>> start Records provided

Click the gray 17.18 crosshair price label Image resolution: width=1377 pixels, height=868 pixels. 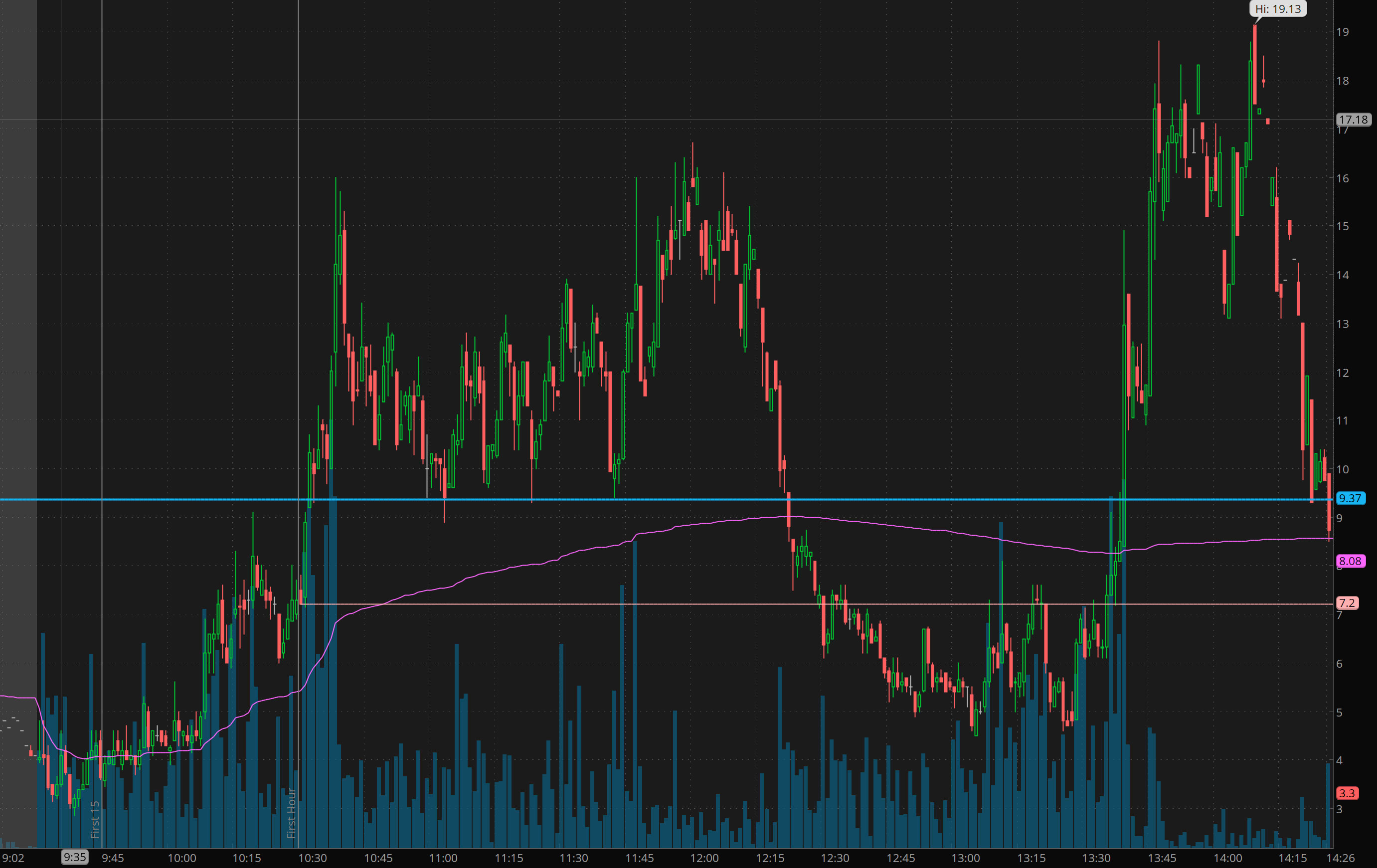[1353, 120]
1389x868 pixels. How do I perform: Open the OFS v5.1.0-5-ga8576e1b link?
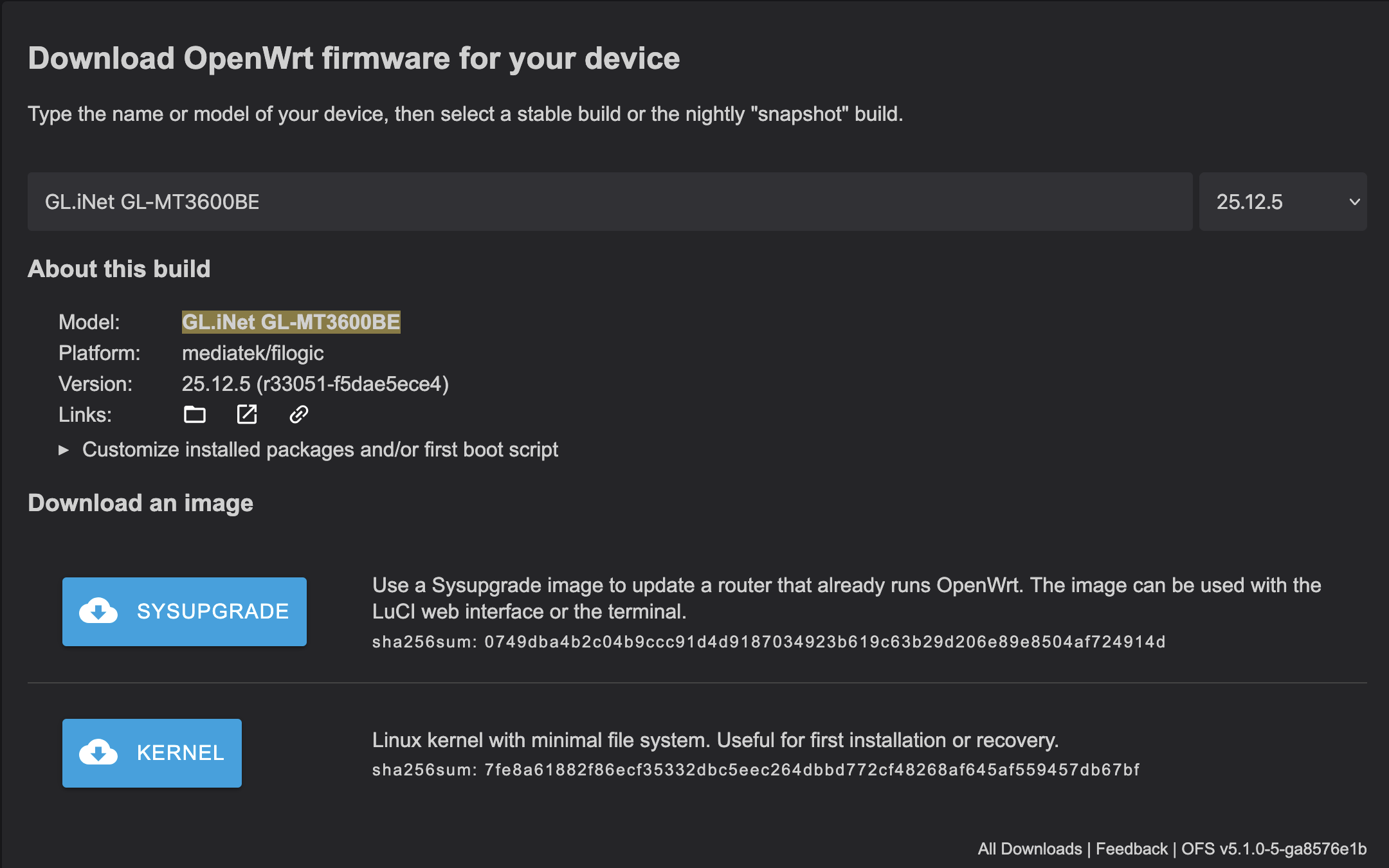tap(1274, 849)
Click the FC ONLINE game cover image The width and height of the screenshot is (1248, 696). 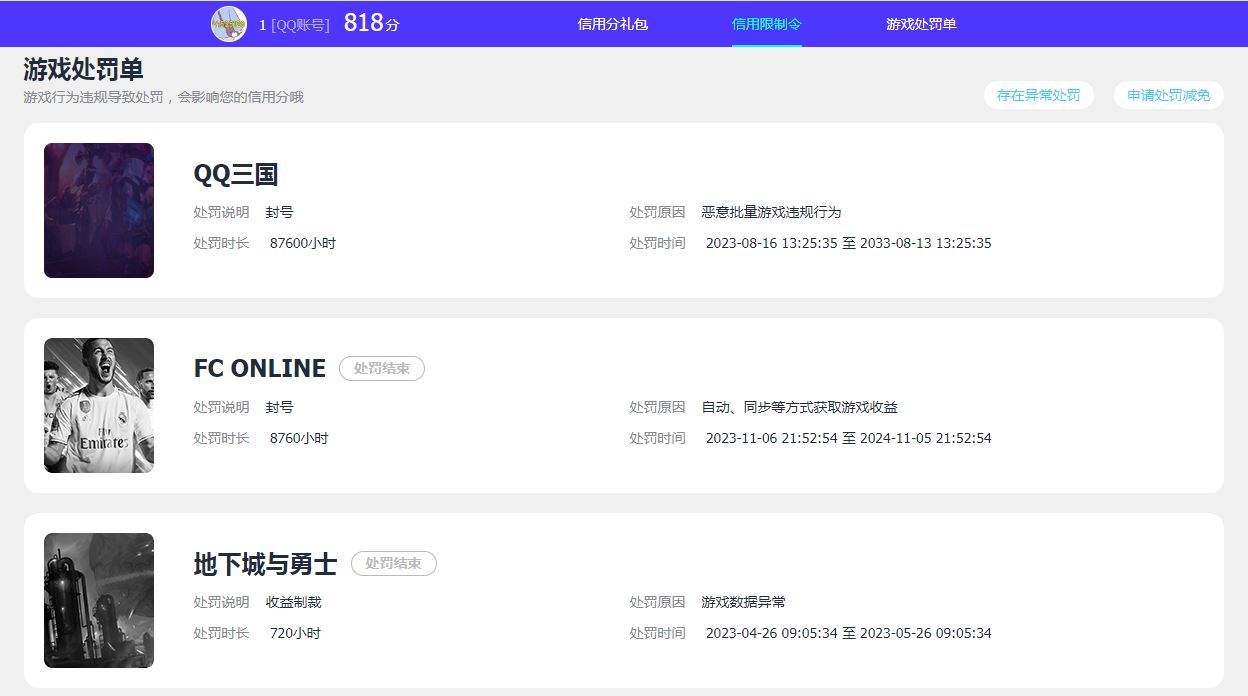[99, 405]
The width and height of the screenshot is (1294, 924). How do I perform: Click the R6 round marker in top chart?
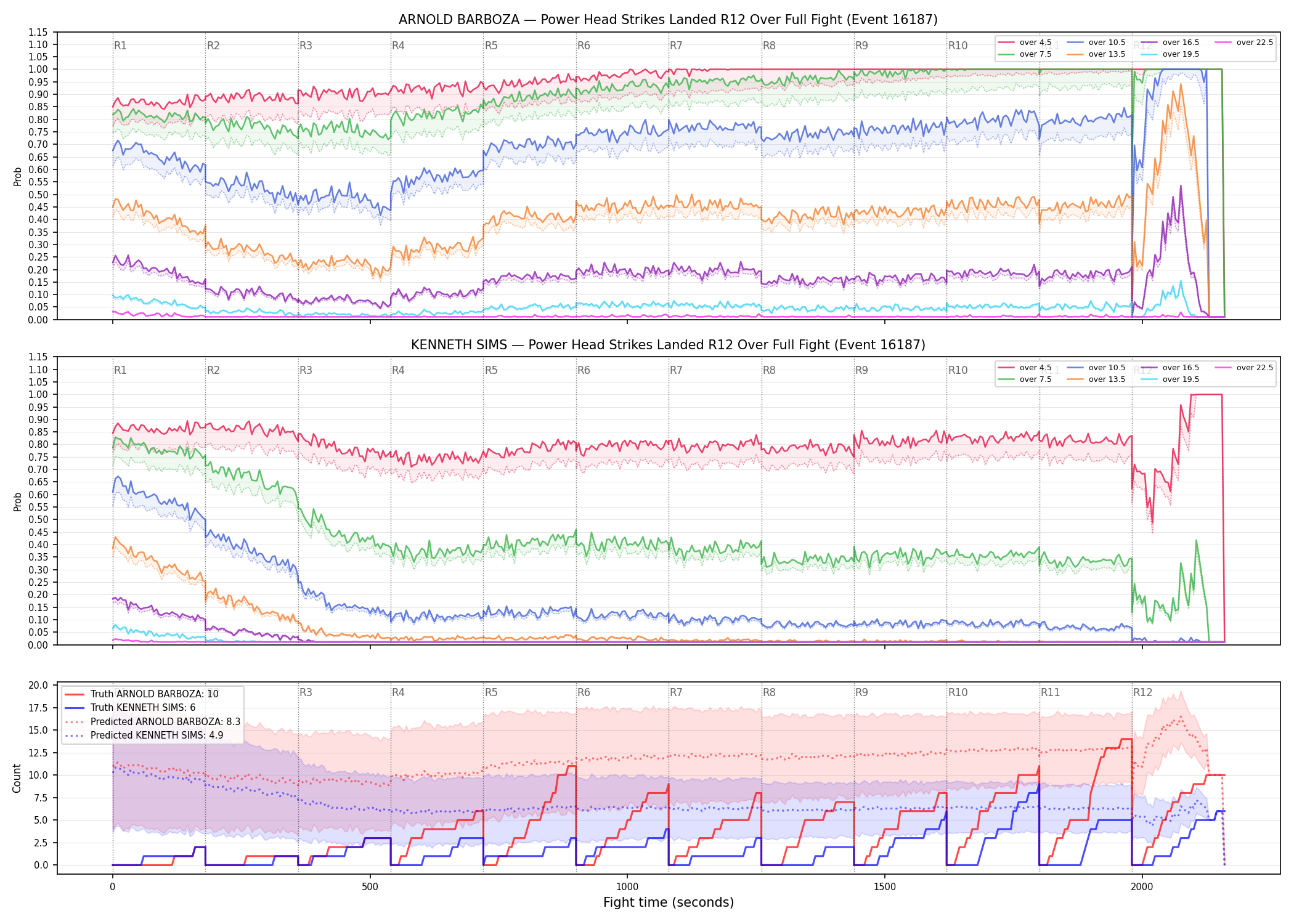pyautogui.click(x=584, y=46)
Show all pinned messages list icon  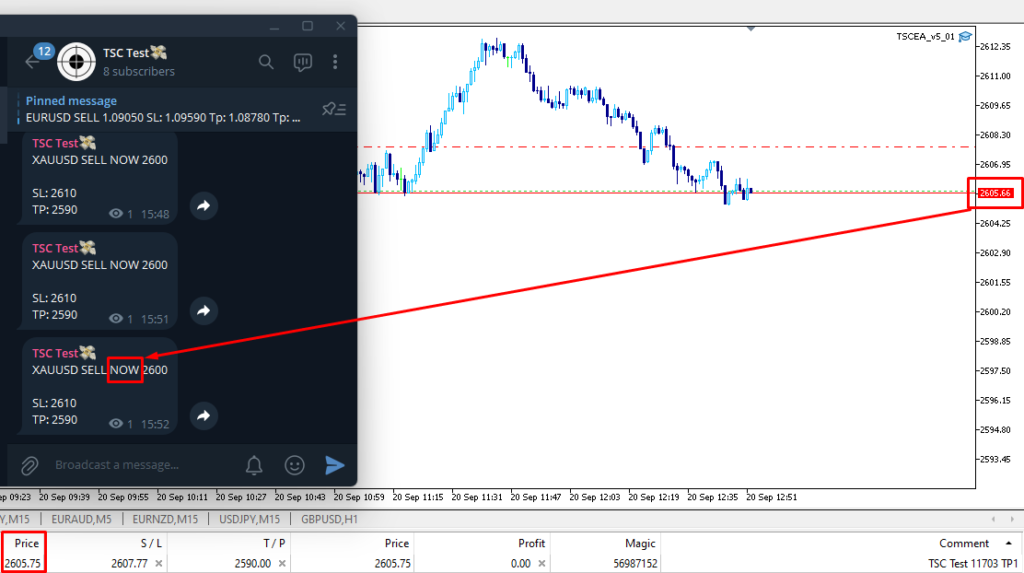(x=333, y=109)
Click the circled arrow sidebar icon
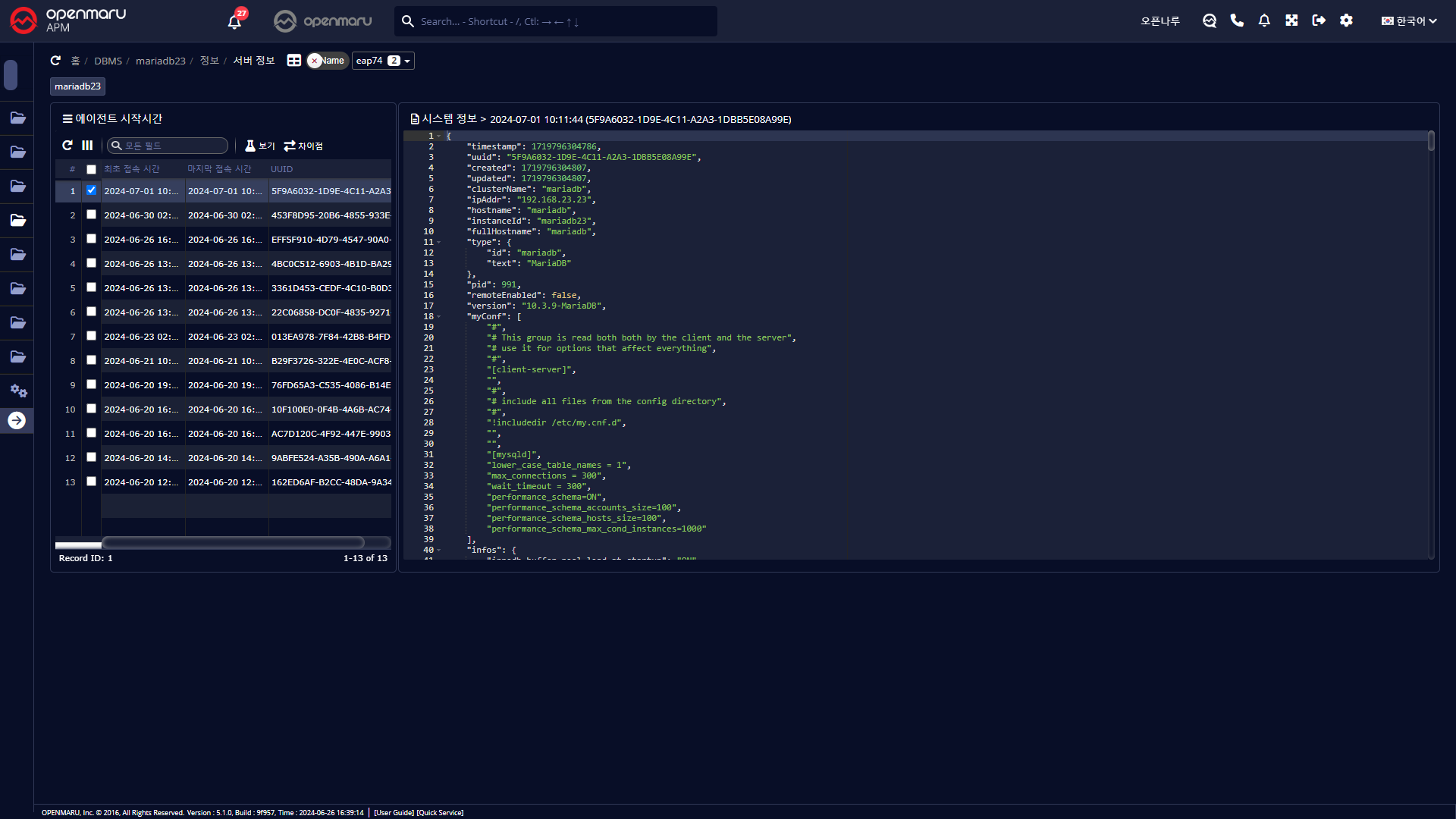The width and height of the screenshot is (1456, 819). (17, 421)
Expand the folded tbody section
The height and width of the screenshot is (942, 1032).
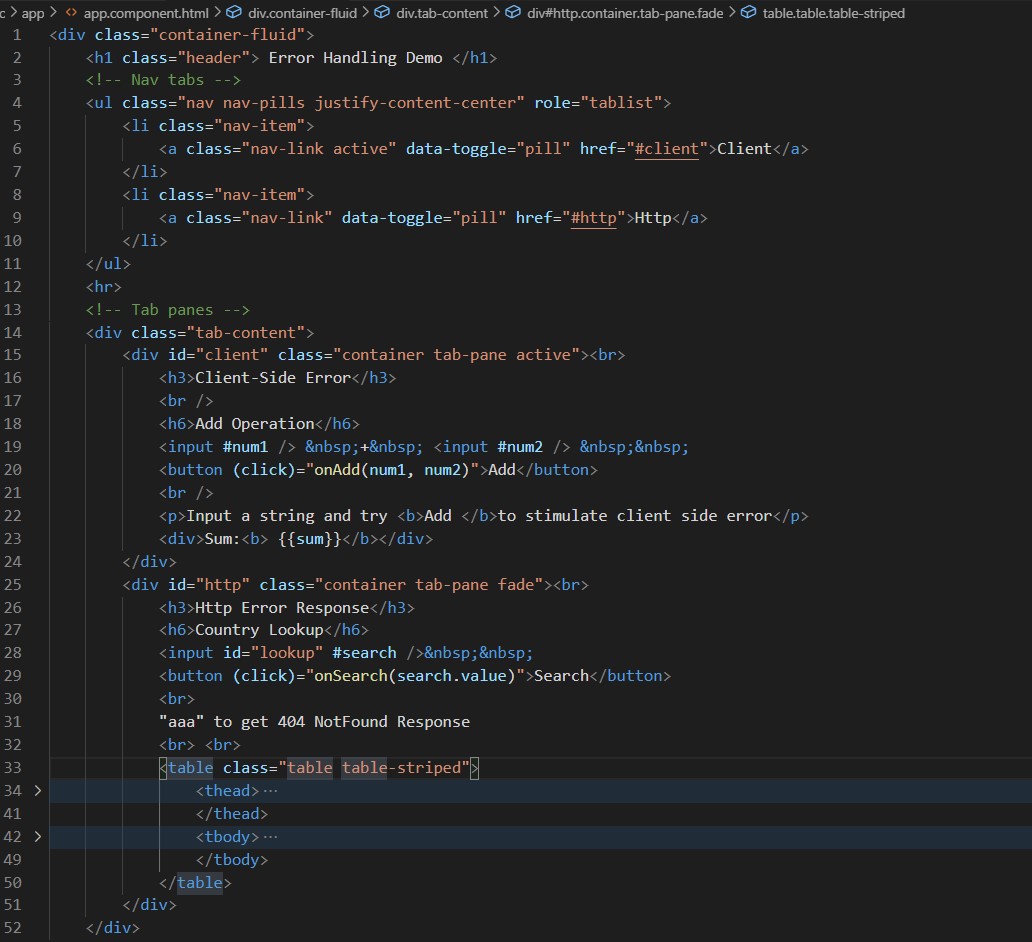pyautogui.click(x=38, y=837)
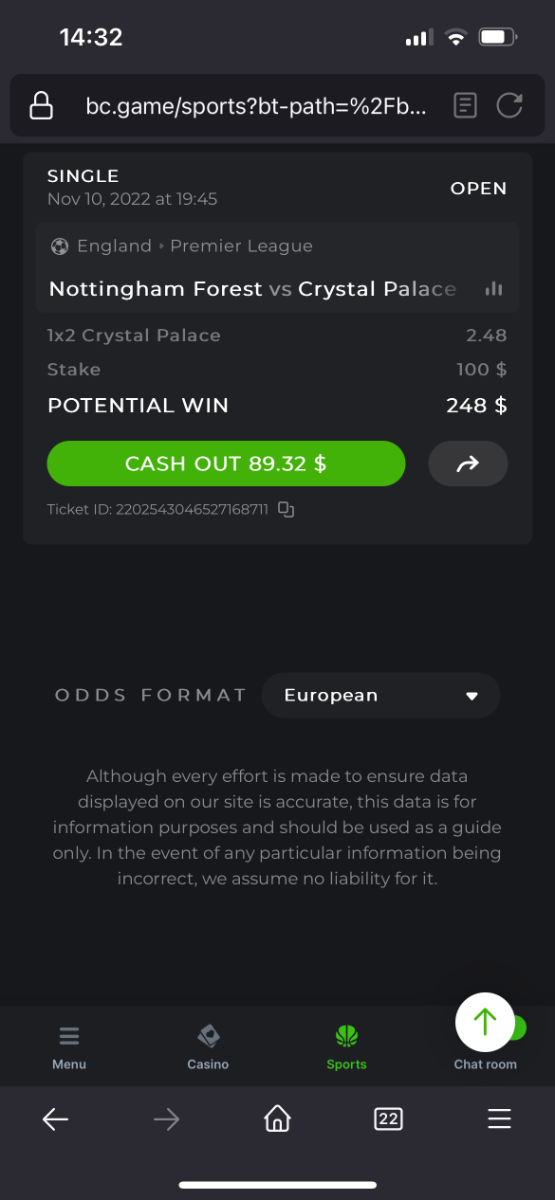Go back with the left arrow

point(55,1119)
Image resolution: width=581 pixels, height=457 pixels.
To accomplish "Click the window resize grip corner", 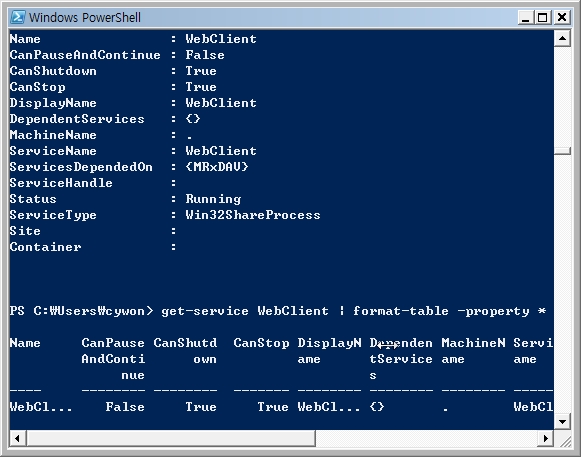I will pos(564,440).
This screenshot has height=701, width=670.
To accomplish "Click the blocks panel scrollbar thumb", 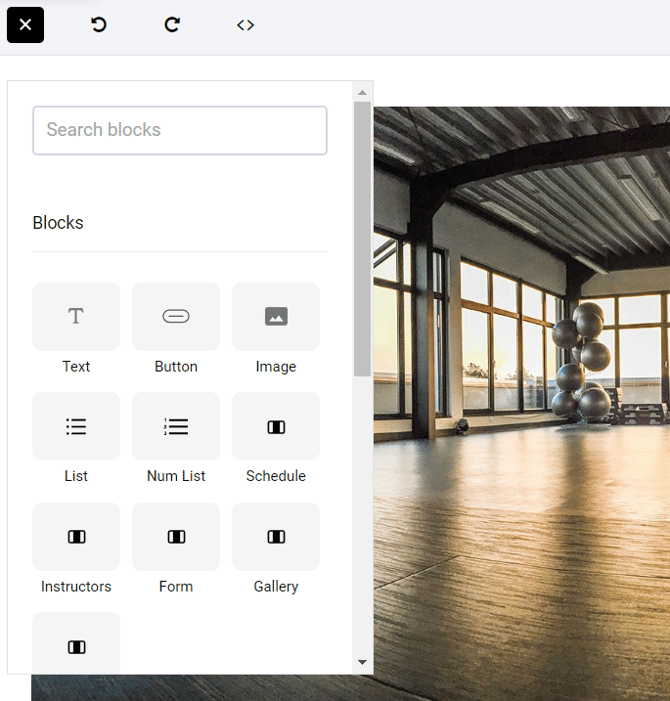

>> end Records provided

* Written instruction
Take the data from the line with "This screenshot has height=701, width=670." up to and including the last line, and change "scrollbar thumb" to "slider handle" while keeping everything else the same. Leave the pictures out of your answer.

* Task solution
This screenshot has height=701, width=670.
To accomplish "Click the blocks panel slider handle", 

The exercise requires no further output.